I close my eyes, letting my forehead fall forwards to the wall. My body aches from tension, from the uncomfortable ride in the car with my wrists cuffed, from the adrenaline crash following my violent awakening. I’m exhausted, hungry, and completely at the mercy of a man I’ve spent years opposing.
The reality of the situation settles into me and I suddenly feel unaccountably tired.
Two weeks minimum. Two weeks trapped in here with Nash Thorndike, waiting for my body to betray me. I know the science. Prolonged proximity to a high-compatibility alpha will trigger my heat cycle. It’s inevitable.
They don’t need my consent. They just need time. But they have no idea just how damned stubborn I can be. I am not doing this.
I open my eyes and find Nash watching me from the kitchen. I catch his gaze and hold it, letting my determination show, letting him see exactly what he’s up against.
The pull between us is unmistakable, making itself known even through my anger. I feel it like a tug beneath my ribs. It’s like gravity trying to draw me toward him.
I pull my gaze away and settle more firmly against the wall, stretching my legs out on my makeshift bed. Outside, the sun continues its arc across the sky, marking the passage of the first day of my captivity. Two weeks stretch before me. I wile away the time calculating the hours and minutes. 336 hours, 20,160 minutes of constant temptation and testing.
I focus on that number. 20,160 minutes. Each one a battle I intend to win. I can do a minute at a time.
Leo Torres might be trapped in a cottage with his Bureau-mandated asshole, but he will not be broken.
Not by Nash Thorndike. Not by the Bureau.
I know what’s going to happen. It’s unavoidable. I’ve read every research paper that Nash Thorndike has ever written. He might be wrong about a lot of things but he is right about others.
I’m going to go into heat while I am here. The two week window and our proximity guarantees it. I already know I am going to give in to it. Slick is already coating my thighs. I’m not going to give in until the last possible moment. It’ll just be sex and, if I am honest with myself, I’m really looking forward to it.
In the mean time, I’m not going to engage. I’ll do what I have to do get through this and that’s it. I close my eyes again, steady my breathing, and begin to count the minutes in sixty second increments.
One down. 20,159 to go.
I can outlast him.
Nash
It feels like silence becomes a third resident in the cottage. For five days, I watch Leo maintain his protest by the wall. He keeps his back straight and his shoulders rigid. His gaze fixed on nothing.
He sits in the same spot, day after day, as if he could turn himself into a statue through sheer force of will.
I’m impressed by his willpower, annoying as it is, but I always knew I was going to have to fight for him.
The first morning, I’m acutely aware of his state of undress. He’s wearing nothing but boxers, his skin prickling with goosebumps in the cool air. I turn the heating up and the goosebumps go away but he still doesn’t move or even seem to notice.
They brought him here with nothing. The thought sends a flash of anger through me. Director Rowe should have thought of that. She told me they were going to treat him with care. They didn’t even let him get dressed.
“You can wear some of my clothes,” I say on the first day, placing a folded stack of my own t-shirts and sweatpants on the coffee table. “They’ll be too big, but they’re clean and better than nothing.”
He doesn’t acknowledge them. The clothes remain untouched all day. It is ridiculous. I know he’s making his point, but he can’tspent two weeks in the same set of boxers.
At midday, I call the Bureau’s security post on the old-fashioned landline.
“This is Dr. Thorndike. I need appropriate clothing delivered for Mr. Torres.” I keep my voice low, though I know Leo can hear me from his position by the wall. “Medium shirts, probably 30-32 waist pants.” I’m estimating—Leo refuses to tell me even this basic information. “Underwear, socks, basic toiletries. As soon as possible.”

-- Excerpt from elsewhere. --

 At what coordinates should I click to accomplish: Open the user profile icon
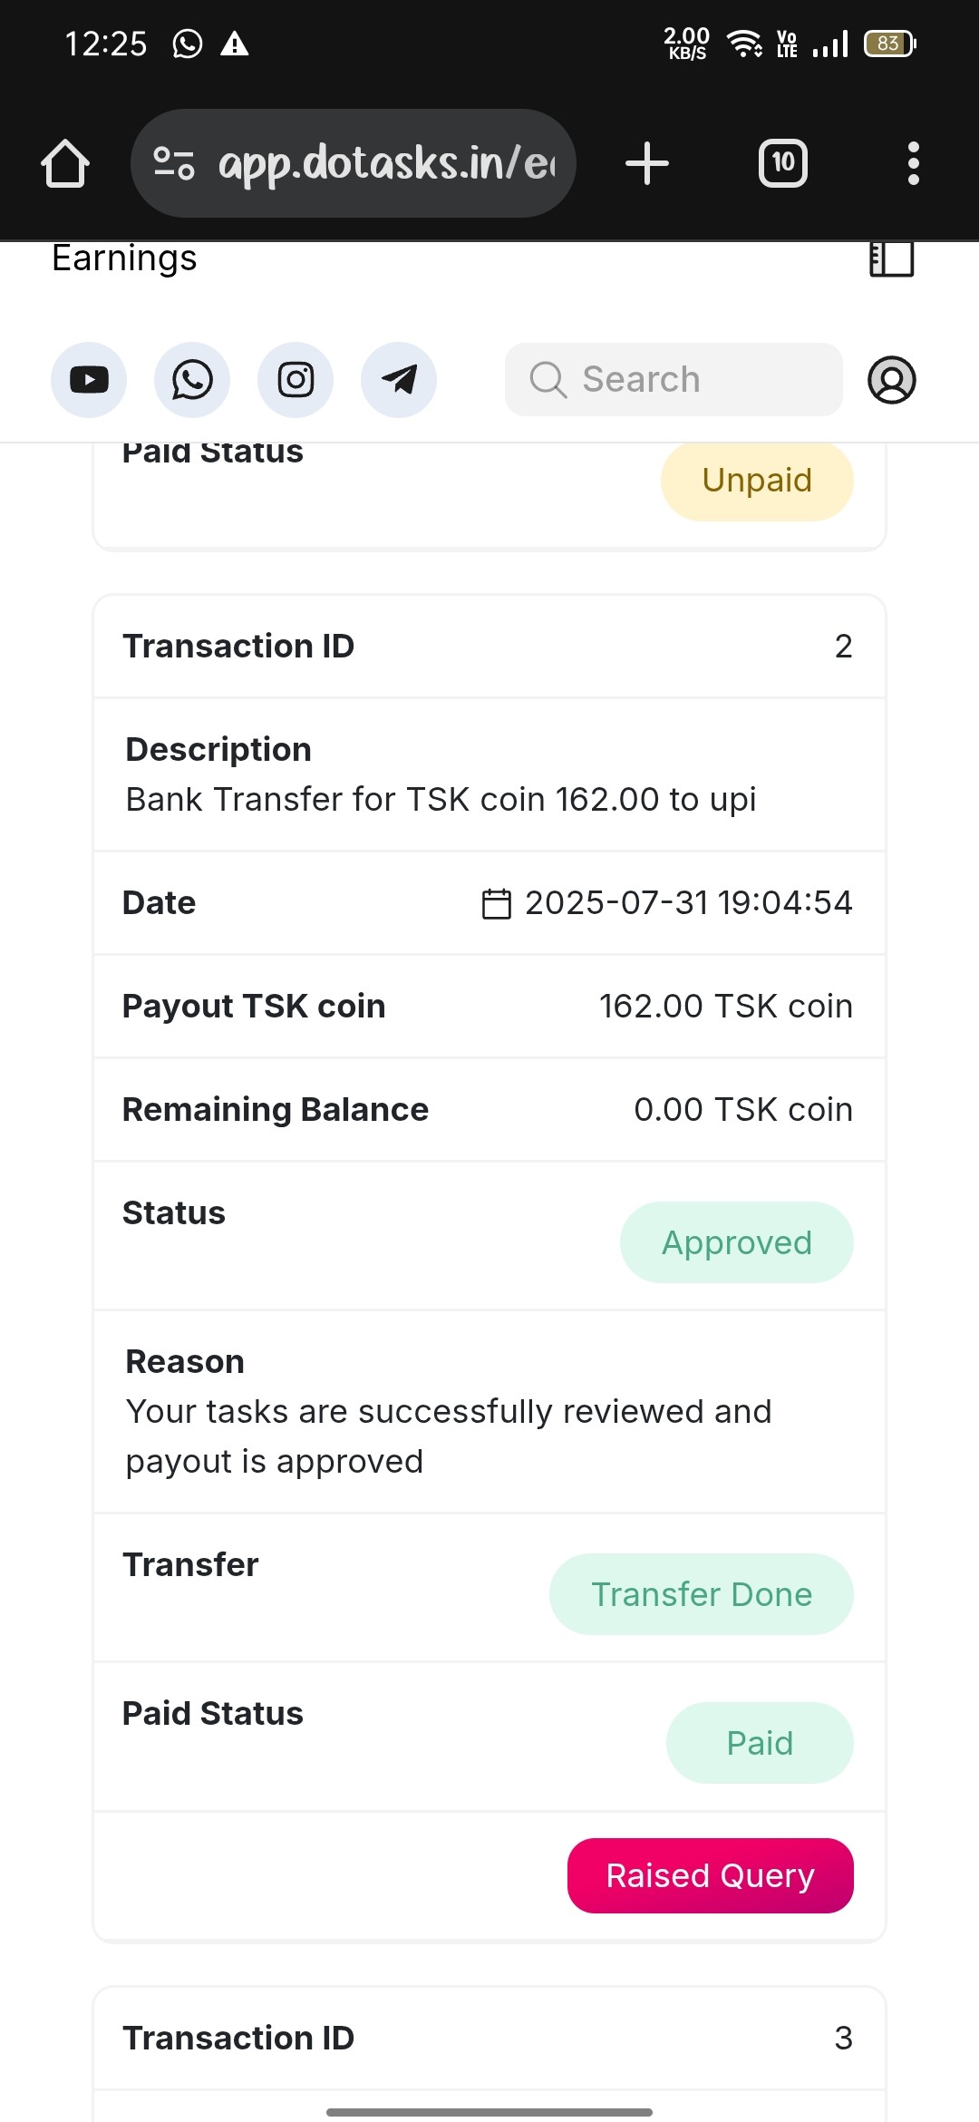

The clothes arrive by late afternoon. I place them silently near him and retreat. Later, when I return from a walk by the lake, Leo has finally dressed himself. The clothes hang slightly loose on his frame, but cover him completely. He seems marginally more at ease, or at least I think he is. It’s hard to tell and I’m not sure how much is me wanting him to relax and finally let me in.
The days pass. He showers religiously, twice daily: once after waking, once before bed. Always for around fifteen minutes. I wonder if it’s a need for privacy, a routine to maintain some sense of control, or if he’s trying to wash away my scent that inevitably permeates the small cottage. Perhaps all three.
I have to be affecting him. He is affecting me. He smells so good, I just want go to over to him and bury my nose in that sweet soft space at the nape of his neck. I don’t do it. I can’t even begin to imagine the reaction. I have to play this carefully. A single wrong step is going to make everything so much harder.
Still, his scent is driving me mad. I walk around with what feels like a permanent erection. My body reacts to him instinctively.
“Seems like a lovely day. We could go for a walk around the lake,” I say on the second morning, attempting conversation as I place coffee near him. No response. Not even a flicker of acknowledgment.